Looking ahead to the next quarter, which ends March 31, Microsoft said it expects
revenue in the range of $14.3 billion to $14.6 billion; operating income in
the range of $5.6 billion to $5.7 billion; and earnings per share in the range
of $0.43 to $0.45.

For the full fiscal year ending June 30, Microsoft expects revenue in the range
of $59.9 billion to $60.5 billion; operating income in the range of $24.2 billion
to $24.4 billion; and earnings per share in the range of $1.85 to $1.88.

On a conference call to discuss the results, Chief Financial Officer Chris
Liddell noted that 60 percent of Microsoft's revenue in the second quarter came
from outside the U.S., and said emerging markets are becoming increasingly important
to the company's revenue. In the past several years, Microsoft has made significant
investments in selling its technology in developing countries such as India,
Brazil and China.

Microsoft's online business, which analysts are watching closely, grew 38 percent
in the quarter to $863 million in revenue, with $154 million of that being attributed
to Microsoft's $6 billion purchase of digital media services firm aQuantive
last year. Online advertising revenue grew 38 percent.

Though the online growth is encouraging for a business that has been flat for
several years, financial analysts on the conference call questioned whether
Microsoft is growing that part of its business fast enough to compete with Google,
which shows no sign of losing its solid lead in online advertising anytime soon.

Liddell defended Microsoft's online business, saying that while it's "not
the size or critical mass we'd like to see," the company's investments
in that segment will begin to pay off in a few years.

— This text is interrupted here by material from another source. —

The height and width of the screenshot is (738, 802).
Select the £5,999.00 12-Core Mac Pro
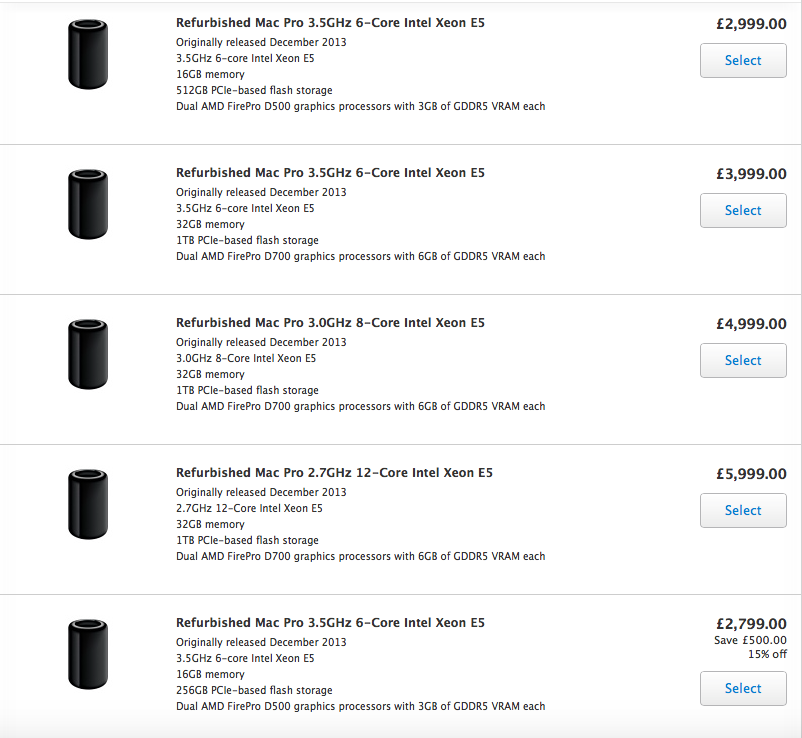click(x=743, y=510)
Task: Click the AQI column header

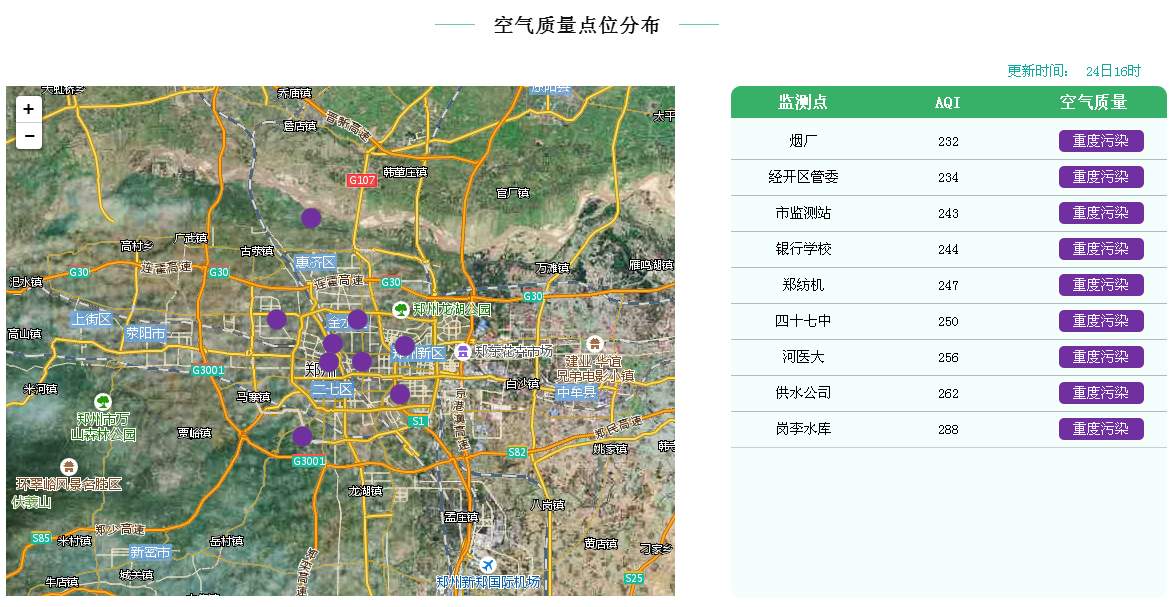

"We make decisions on investments now that have multiyear implications.
If you look at our revenue performance over the last couple of quarters, it
didn't happen by accident," it was the result of investments from several
years ago, he said.

Liddell also took time to welcome Stephen Elop to Microsoft. The former Adobe
and Juniper executive will join the company next month to replace longtime executive
Jeff Raikes as head of Microsoft's business division. Raikes is retiring from
Microsoft in September.

Liddell said Raikes had "redefined the role of business productivity software"
at Microsoft. It was Raikes who helped transform Office from a fledgling desktop
productivity product to a full suite for collaboration and business intelligence,
and who built up Microsoft's ERP (enterprise resource planning) and CRM (customer
relationship management) businesses. In fact, Liddell noted that the Microsoft
Business Division that Raikes led currently generates the most revenue at Microsoft.